UPDATED, Sept. 7, 2010 — Claro Sánchez was released from prison in September 2010, under deal struck by Spain, the Catholic Church and the Castro dictatorship. He has taken exile in Spain.
There, the similarities end.
Castro, 80, is a butchering bastard, the Americas' greatest enemy of freedom and democracy. A dictator, from whatever he has left of his soul to his bleeding gut.
Sánchez, 53, is a freedom fighter.

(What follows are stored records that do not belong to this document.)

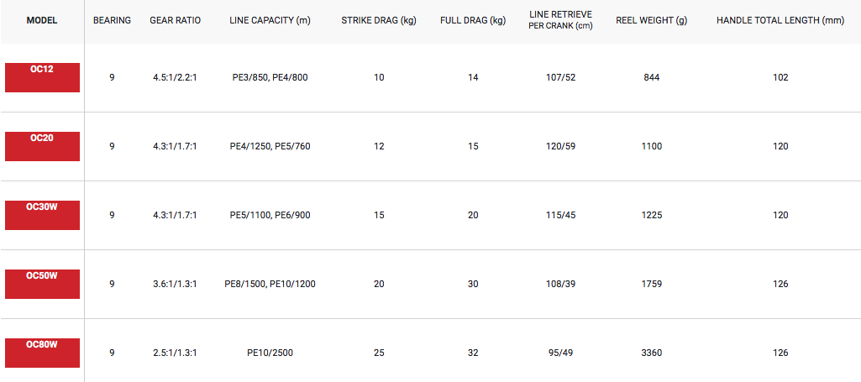Click the red OC12 model button
The width and height of the screenshot is (861, 382).
click(42, 77)
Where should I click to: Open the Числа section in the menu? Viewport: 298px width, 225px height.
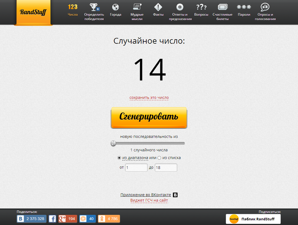[72, 10]
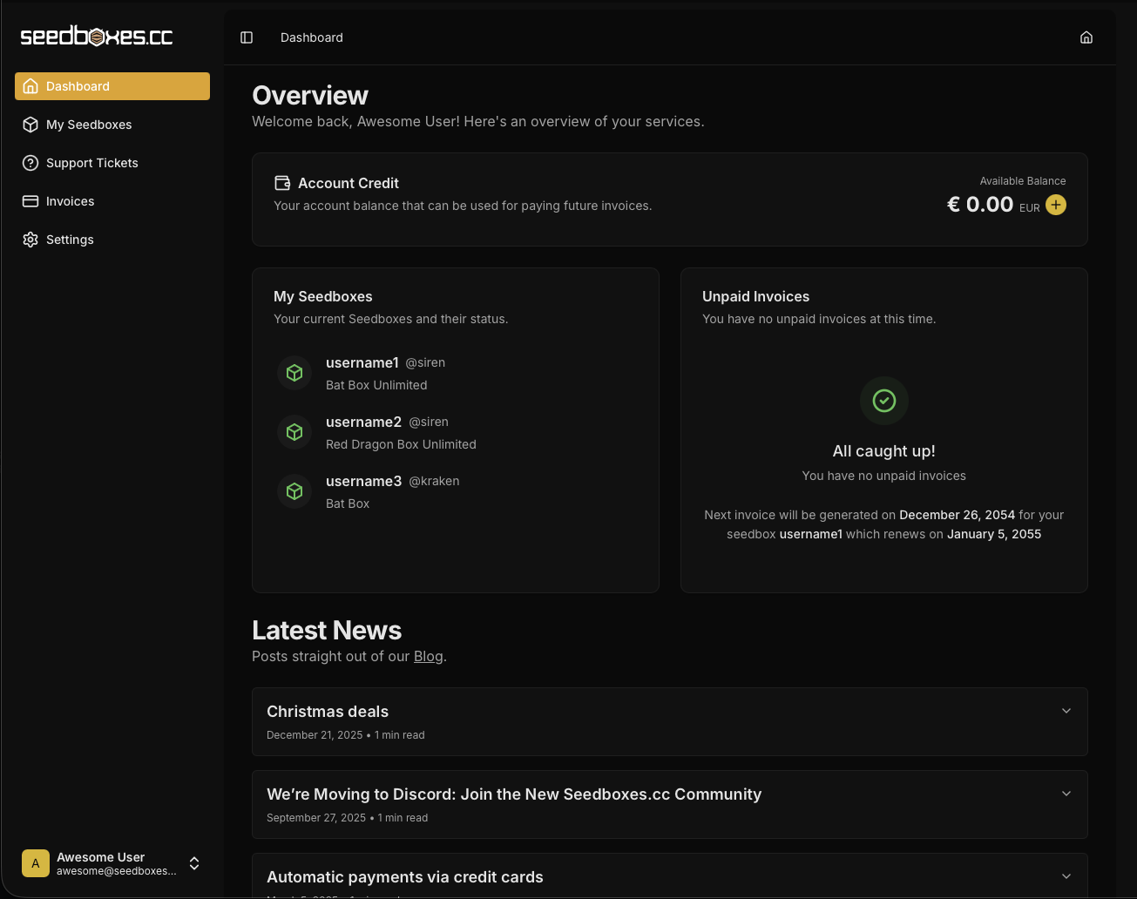Click the seedboxes.cc logo
This screenshot has height=899, width=1137.
click(97, 37)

Which is why in 2003, as part of the "black spring" crackdown on the Cuban opposition, Sánchez, a member of the Youth Movement for Democracy, was sentenced to 18 years in prison for supposedly violating Law 88, an odious piece of legislation used by the regime to legitimize its oppressive ways towards its harshest critics. (Some reports state that he received a 15-year sentence.)
U.S. Rep. Lincoln Diaz-Balart, R-Fla., spoke on behalf of Sánchez in a Feb. 18, 2005, speech on the House floor.

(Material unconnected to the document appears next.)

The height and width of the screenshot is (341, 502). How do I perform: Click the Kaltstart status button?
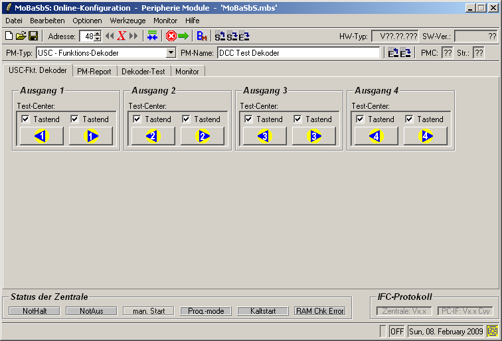tap(263, 310)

Mr. Sánchez Altarriba is a member of the Movement of Cuban Young People for Democracy. He knows with certainty that Cuba needs to be liberated from the nightmare that is the Castro regime. Through peaceful activity, Mr. Sánchez Altarriba has been a courageous voice against the totalitarian regime and their continued acts of tyranny and terrorism.
According to Amnesty International, Mr. Sánchez Altarriba has suffered harassment for his activities, including being detained in the grotesque gulag and fined in October, 2002. Despite the continued threat of brutal retaliation for his peaceful activities, Mr. Sánchez Altarriba continued to believe in, and advocate for, freedom for the people of Cuba. Unfortunately, as part of the tyrant's heinous, March 2003, island wide crackdown on peaceful pro democracy advocates, Mr. Sánchez Altarriba was arrested by the dictatorship. In a sham trial, he was sentenced to 15 years in the totalitarian gulag.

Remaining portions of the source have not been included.